Pourquoi stories include:
- Just So Stories by Rudyard Kipling, many of which give explanations for the origin of animals and their characteristics.
- Australian Aboriginal dreamtime stories, such as the Rainbow Serpent.
- Certain tall tales include pourquoi elements, such as Pecos Bill taming his horse, Widowmaker. The horse bucked and kicked so much that she dug out the Grand Canyon.
- The Epic of Gilgamesh includes many pourquoi stories from Mesopotamian folklore, such as how the Beqa'a Valley was formed, why meat becomes rancid when left in the rain, and why snakes shed their skins while people (who are mortal) do not.
- Origin stories, explaining how a comic book hero or heroine came to have their special characteristics.
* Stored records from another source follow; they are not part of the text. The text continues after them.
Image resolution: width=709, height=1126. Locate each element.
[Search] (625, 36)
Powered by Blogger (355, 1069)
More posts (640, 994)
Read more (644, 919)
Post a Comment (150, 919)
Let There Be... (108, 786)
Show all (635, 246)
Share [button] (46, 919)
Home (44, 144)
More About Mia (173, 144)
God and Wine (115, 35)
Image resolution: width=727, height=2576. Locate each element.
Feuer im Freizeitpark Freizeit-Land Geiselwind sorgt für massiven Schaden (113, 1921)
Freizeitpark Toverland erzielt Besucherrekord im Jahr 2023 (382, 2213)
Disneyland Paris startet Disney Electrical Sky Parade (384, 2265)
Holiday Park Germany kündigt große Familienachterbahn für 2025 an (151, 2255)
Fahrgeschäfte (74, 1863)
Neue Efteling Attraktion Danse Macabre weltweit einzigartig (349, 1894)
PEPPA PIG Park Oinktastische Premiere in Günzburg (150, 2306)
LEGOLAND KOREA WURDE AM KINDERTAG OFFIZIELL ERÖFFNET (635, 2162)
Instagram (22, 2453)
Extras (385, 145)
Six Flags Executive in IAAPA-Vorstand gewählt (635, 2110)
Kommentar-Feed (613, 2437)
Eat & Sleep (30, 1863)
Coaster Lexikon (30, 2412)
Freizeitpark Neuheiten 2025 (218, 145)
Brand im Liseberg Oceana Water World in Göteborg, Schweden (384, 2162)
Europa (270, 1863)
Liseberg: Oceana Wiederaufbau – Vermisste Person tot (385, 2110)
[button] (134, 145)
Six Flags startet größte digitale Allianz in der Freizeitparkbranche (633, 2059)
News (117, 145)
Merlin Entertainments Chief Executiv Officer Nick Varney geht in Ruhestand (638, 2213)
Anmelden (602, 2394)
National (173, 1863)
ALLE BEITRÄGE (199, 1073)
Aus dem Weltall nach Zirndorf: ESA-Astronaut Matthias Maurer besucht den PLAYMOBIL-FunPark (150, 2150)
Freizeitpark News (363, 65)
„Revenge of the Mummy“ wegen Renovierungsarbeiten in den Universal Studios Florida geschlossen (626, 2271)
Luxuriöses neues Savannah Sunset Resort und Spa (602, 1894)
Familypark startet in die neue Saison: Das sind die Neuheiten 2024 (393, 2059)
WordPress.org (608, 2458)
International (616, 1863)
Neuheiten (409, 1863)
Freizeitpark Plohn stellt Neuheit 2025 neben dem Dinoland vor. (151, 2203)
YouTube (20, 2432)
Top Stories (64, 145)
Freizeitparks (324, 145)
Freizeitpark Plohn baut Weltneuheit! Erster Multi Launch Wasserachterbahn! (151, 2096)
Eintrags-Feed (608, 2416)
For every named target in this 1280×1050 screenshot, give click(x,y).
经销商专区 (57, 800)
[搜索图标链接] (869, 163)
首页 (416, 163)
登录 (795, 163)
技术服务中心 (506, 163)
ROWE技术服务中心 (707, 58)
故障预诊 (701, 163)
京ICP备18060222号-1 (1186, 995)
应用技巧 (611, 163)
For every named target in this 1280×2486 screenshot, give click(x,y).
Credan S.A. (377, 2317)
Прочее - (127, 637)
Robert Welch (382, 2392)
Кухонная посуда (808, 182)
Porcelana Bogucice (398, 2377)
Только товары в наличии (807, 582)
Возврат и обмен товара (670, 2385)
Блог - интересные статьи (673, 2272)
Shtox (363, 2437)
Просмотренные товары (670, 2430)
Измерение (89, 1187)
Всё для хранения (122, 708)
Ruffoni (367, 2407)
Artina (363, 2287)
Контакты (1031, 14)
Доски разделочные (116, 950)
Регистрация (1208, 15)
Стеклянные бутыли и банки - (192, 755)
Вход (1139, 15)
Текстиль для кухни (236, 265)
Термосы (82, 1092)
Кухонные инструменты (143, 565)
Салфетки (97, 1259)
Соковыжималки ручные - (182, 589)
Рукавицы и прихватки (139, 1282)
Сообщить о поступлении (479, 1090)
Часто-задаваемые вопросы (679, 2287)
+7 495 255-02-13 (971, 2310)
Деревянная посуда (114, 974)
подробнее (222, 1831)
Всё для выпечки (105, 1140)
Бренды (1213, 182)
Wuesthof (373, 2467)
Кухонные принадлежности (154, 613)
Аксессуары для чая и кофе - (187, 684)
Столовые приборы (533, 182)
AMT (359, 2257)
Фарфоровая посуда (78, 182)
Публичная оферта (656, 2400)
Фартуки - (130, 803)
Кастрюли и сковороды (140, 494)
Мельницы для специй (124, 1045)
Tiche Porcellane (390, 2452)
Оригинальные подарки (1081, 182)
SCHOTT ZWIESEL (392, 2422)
- Alamat, loosely translated into "legend", are stories in Philippine folk literature which explain how things came to be. They normally involve people being transformed into animals and plants because of certain untoward habits they have. An example would be the Alamat of the Pineapple where a girl who is too lazy to look for things is transformed into a fruit with numerous "eyes".
- Tinga Tinga Tales include many pourquoi stories from African cultures, such as "Why Giraffe has a Long Neck", "Why Crocodile has a Bumpy Back", "Why Moles Live Underground", and many more.